Der Beitritt Spaniens zur internationalen Solarallianz öffnet die Tür für eine stärkere internationale Zusammenarbeit im Bereich der Solarenergie, heißt es am Mittwoch in einer Erklärung des spanischen Regierungspräsidiums.

 

Gründung der internationalen Solarallianz, Foto: Noor OuarzazateDie spanische photovoltaische Solartechnologie ist eine wettbewerbsfähige Technologie, die den Bemühungen im Bereich der Solarenergie eine große internationale Aufmerksamkeit verschafft und es Spanien ermöglicht, auf institutioneller, industrieller und technologischer Ebene eine Führungsrolle zu übernehmen".

Die Gründung der internationalen Solarallianz mit Sitz in Neu-Delhi (Indien) ist eine Initiative, deren oberstes Ziel es ist, die Nutzung von Solarenergie im Energiemix der teilnehmenden Länder auf sichere, angemessene, erschwingliche und nachhaltige Weise" zu fördern. Genauer gesagt soll die Initiative Investitionen in Höhe von einer Milliarde US-Dollar mobilisieren, die für den massiven Einsatz von Solarenergie erforderlich sind.

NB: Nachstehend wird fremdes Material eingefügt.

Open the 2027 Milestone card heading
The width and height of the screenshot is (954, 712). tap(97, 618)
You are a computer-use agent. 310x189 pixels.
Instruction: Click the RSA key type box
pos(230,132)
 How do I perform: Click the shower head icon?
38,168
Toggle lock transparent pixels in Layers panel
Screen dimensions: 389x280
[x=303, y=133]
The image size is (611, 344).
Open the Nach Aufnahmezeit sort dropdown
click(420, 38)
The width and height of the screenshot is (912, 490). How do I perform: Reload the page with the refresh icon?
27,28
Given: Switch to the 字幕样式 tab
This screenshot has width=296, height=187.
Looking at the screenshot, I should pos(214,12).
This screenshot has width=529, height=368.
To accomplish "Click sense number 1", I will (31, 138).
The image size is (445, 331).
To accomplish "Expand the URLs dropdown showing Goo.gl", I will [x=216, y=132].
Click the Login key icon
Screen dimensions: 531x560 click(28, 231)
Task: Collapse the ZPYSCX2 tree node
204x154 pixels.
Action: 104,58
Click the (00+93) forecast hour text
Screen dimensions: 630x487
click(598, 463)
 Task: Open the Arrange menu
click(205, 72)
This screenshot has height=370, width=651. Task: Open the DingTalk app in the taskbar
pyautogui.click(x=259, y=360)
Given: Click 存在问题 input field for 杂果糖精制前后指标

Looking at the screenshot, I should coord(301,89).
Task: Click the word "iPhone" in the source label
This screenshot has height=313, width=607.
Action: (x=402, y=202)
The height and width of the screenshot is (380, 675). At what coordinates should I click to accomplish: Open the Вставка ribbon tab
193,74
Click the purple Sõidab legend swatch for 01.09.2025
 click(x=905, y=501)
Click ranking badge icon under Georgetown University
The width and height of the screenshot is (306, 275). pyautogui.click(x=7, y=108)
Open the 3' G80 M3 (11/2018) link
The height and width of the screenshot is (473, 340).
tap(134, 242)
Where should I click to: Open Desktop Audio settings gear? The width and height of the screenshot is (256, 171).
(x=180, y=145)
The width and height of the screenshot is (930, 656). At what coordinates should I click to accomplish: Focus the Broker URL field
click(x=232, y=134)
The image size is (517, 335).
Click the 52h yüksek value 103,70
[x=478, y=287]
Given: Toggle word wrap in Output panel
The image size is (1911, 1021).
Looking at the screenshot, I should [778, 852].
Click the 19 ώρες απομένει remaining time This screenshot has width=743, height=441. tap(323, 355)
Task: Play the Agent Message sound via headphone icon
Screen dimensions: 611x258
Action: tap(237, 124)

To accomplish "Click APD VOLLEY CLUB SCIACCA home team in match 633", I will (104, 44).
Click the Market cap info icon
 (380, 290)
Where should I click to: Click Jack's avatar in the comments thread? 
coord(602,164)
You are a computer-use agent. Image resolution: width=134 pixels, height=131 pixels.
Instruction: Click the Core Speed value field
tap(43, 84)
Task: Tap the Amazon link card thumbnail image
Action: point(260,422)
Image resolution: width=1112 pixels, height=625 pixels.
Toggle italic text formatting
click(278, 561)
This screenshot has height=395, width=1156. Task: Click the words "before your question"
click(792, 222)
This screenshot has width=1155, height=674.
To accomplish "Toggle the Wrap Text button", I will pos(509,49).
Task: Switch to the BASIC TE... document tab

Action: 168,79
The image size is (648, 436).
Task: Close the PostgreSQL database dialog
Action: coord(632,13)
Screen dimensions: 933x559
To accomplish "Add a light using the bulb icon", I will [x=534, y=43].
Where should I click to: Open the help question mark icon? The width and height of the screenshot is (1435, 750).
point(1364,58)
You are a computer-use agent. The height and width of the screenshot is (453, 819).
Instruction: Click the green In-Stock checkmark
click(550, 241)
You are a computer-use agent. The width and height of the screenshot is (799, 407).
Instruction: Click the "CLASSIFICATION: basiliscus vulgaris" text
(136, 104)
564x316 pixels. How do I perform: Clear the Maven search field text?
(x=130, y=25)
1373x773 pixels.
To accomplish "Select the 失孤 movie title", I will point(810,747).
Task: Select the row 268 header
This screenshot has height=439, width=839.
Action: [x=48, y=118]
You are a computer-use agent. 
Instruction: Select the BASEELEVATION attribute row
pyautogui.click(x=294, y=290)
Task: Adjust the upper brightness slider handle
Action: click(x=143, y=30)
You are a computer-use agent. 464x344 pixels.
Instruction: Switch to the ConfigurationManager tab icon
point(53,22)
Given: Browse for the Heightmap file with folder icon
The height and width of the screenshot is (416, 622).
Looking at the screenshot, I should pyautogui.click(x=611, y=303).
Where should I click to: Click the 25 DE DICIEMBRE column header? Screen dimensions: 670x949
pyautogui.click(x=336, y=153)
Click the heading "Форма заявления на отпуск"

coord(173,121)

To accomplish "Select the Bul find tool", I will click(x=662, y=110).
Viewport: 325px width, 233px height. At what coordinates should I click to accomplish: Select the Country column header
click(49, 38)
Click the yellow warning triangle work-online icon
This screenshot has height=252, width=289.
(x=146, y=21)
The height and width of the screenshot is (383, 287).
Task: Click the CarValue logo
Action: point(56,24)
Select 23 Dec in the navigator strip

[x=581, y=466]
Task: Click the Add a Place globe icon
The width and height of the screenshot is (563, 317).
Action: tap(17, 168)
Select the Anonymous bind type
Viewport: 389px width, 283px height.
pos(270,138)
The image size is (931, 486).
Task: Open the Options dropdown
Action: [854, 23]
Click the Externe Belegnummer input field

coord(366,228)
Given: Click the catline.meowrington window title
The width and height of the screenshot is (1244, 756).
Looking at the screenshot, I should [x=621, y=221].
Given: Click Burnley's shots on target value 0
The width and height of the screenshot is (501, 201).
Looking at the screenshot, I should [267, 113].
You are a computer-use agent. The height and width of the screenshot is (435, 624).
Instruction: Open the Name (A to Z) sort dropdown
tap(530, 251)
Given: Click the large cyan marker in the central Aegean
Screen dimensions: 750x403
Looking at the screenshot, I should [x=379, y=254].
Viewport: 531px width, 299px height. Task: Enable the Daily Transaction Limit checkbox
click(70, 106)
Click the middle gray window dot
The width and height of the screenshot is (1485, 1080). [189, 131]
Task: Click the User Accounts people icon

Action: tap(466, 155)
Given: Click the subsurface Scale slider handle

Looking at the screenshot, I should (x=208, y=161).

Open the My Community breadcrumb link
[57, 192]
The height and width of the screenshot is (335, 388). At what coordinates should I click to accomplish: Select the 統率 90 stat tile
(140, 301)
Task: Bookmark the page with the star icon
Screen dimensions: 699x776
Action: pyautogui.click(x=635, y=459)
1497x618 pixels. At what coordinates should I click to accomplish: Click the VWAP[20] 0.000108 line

Ursprünglich war die Teilnahme an der internationalen Solarallianz auf Länder beschränkt, die reich an Solarressourcen sind. Mit der Änderung des Rahmenabkommens im Jahr 2020 können alle Mitgliedstaaten der Vereinten Nationen die Mitgliedschaft in der ISA beantragen. Derzeit gehören 106 Länder zu den Unterzeichnern des Marrakesch-Abkommens.